ScienceDaily (Mar. 16, 1999) — EVANSTON, Ill. --- The glass may be half empty or half full, but the water touching the glass may only be half-liquid.

In a finding that may change the way lubricants and thin film coatings are developed, researchers at Northwestern University have for the first time directly observed that molecules of liquid close to a solid surface organize into layered structures much like a solid.

"In a confined geometry, like in a filter, a pore, or between two plates, there has been evidence that liquids don't behave like bulk liquids, and that their properties are different," says Pulak Dutta, professor of physics and astronomy at Northwestern. Dutta led the study, reported in the March 15 issue of the journal Physical Review Letters. "The liquid isn't changing its chemical composition, so it must be changing how the molecules are arranged," he said.

Dutta and his co-workers bounced extremely brilliant X-rays off of a thin film of a liquid known by its chemical-name acronym, TEHOS, which had been applied to a solid surface of silicon. The reflected X-rays formed an "interference pattern" similar to the checkerboard light patterns created by shining light through a grating. With X-rays, such behavior indicates a molecular solid, and analysis of the pattern showed that the TEHOS molecules, which were used for the study because they are nearly spherical, were forming three solid-like layers, each one molecule thick.

The layered TEHOS molecules were in an intermediate physical state between a bulk liquid and a solid, according to graduate student Chungjong Yu, who played a key role in the study.
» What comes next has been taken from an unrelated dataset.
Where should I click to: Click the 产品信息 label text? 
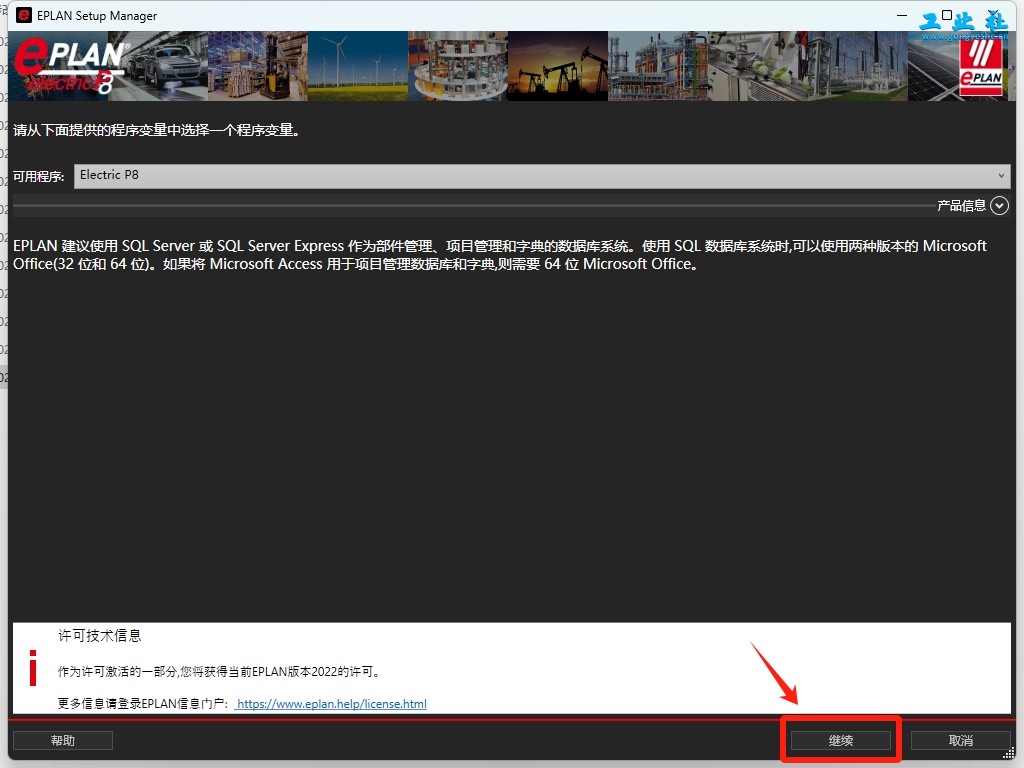coord(961,206)
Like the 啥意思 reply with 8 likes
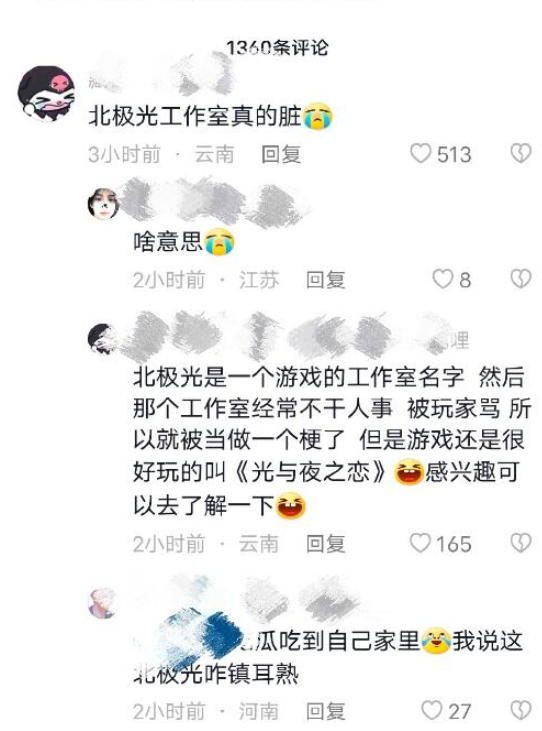The width and height of the screenshot is (542, 731). (x=442, y=279)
The physical state, he said, can be deduced from the shape of the reflectivity curve.

"A very shallow ripple indicates a liquid, and sharp peaks indicate a solid," Yu said. "These are broad humps."

The findings were made using synchrotron radiation at the Advanced Photon Source at Argonne National Laboratory and the National Synchrotron Light Source at Brookhaven National Laboratory.

Dutta said X-ray reflectivity should be a useful test for evaluating new lubricants and coatings.

"This is a new application of synchrotron radiation," Dutta said. "It's a first step to making rigorous measurements of how liquids organize near solid surfaces." As more studies are completed, he said, "we can use this body of knowledge to learn how to design molecules that would make better lubricants, to understand why lubricants behave the way they do, why they fail and how to prevent them from failing."

The new findings are also of interest from a purely theoretical standpoint, Dutta said.

"There has been an enormous amount of work on the free surface of liquids, the liquid-air interface," Dutta said. "Scientists worked for years to see if there is layering on the free surface. Well, there isn't. If you have a cup of a liquid, on the top layer, the air-liquid interface, it's a liquid."

It was only in the last few years, he said, that physicists began considering liquid next to the cup.

"The question was, if you take a typical, garden-variety liquid, perfectly disordered -- then, when it starts flowing against a surface or being squeezed through pores, is it still a liquid? What we've now shown is no. It's one of these intermediate structures -- the molecules are somewhat ordered -- they're neither perfectly ordered or disordered."

In addition to Dutta and Yu, other authors, all of Northwestern, are graduate students Andrew G. Richter and Mary K. Durbin and post-doctoral researcher Alokmay Datta.

The research was funded by the National Science Foundation.


Adapted from materials provided by Northwestern University.